Warum Weekly Reviews die meisten Menschen ueberspringen
Das Weekly Review ist eine der bekanntesten Produktivitaets-Praktiken — begruendet durch David Allens "Getting Things Done". Und eine der am haeufigsten vernachlaessigten.
Der Grund: Es fuehlt sich nicht dringend an. Waehrend E-Mails, Meetings und Aufgaben sofortige Reaktion fordern, schreit das Weekly Review nicht. Es wartet — und wird oft auf naechste Woche verschoben.
Das Paradox: Genau weil es nicht dringend ist, ist es wichtig. Wer keine Zeit findet, 20 Minuten pro Woche zurueckzuschauen, ist gefangen im Hamsterrad — effizient, aber ohne Richtung.
Die Wissenschaft der Reflexion
Forscherin Jennifer Porter zeigt in der Harvard Business Review: Menschen die regelmaessig reflektieren lernen schneller aus Erfahrungen als solche die einfach weiterarbeiten. Das Gehirn konsolidiert Erfahrungen und Erkenntnisse erst, wenn es Zeit bekommt, sie zu verarbeiten.
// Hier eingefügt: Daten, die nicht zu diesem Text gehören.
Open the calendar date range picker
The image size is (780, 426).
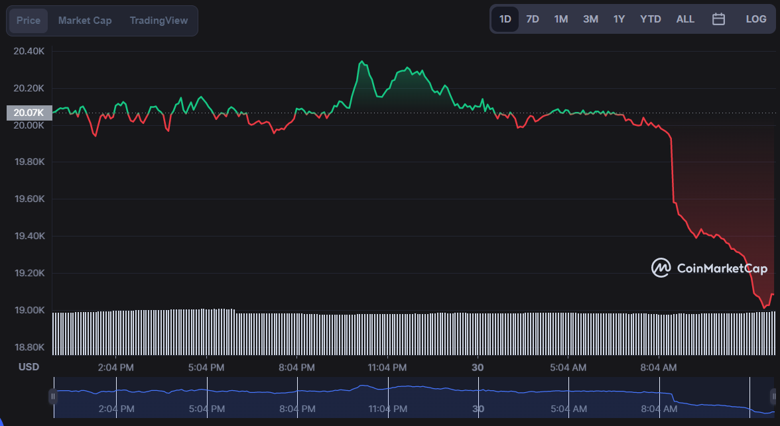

Das Weekly Review ist diese Zeit.
Vom Review zur Richtung
Das Maechtigste am Weekly Review ist Schritt 4 und 5: Vorschau und Intention. Die meisten Menschen starten die Woche reaktiv — sie warten was der Montag bringt. Das Weekly Review dreht das um: Du entscheidest am Freitag oder Sonntag, was naechste Woche wirklich zaehlt.
Das ist Fuehrung des eigenen Lebens — nicht Verwaltung.